Of course, neither country can really let their guard down at this point. As we’ve seen in Asia, once the lockdowns start to ease the chances of a relapse skyrockets.
So this problem will likely only be solved with the invention of a very efficient treatment or a widespread vaccine and that doesn’t seem likely to happen very quickly. Still, it’s good to know that the testing and quarantines are doing the job.
My Jobs Blunder
The data has come out and it’s not pretty but many analysts are calling it a non-event.
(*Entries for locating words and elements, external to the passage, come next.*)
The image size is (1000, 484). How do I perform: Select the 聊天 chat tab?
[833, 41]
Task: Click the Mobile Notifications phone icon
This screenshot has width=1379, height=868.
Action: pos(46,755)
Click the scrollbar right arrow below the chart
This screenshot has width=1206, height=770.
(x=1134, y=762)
The expectation provided by analysts who are smarter than myself was for a decline of only 100,000 jobs in March. Now, I would like to take this opportunity to apologize for my estimate from yesterday. What I learned today is that the monthly jobs report that I’ve been trading on for many years actually doesn’t correspond to the months of the Calendar, even as indicated in the above headline.
The survey conducted by the Bureau of Labor Statistics is actually conducted around the middle of the month and only reported on the first Friday of the next month, about two weeks later. Therefore, the ~10 million people who recently began filing unemployment claims are not counted at all in the above figure and will only show up in the unemployment rate in a month from now in April’s report.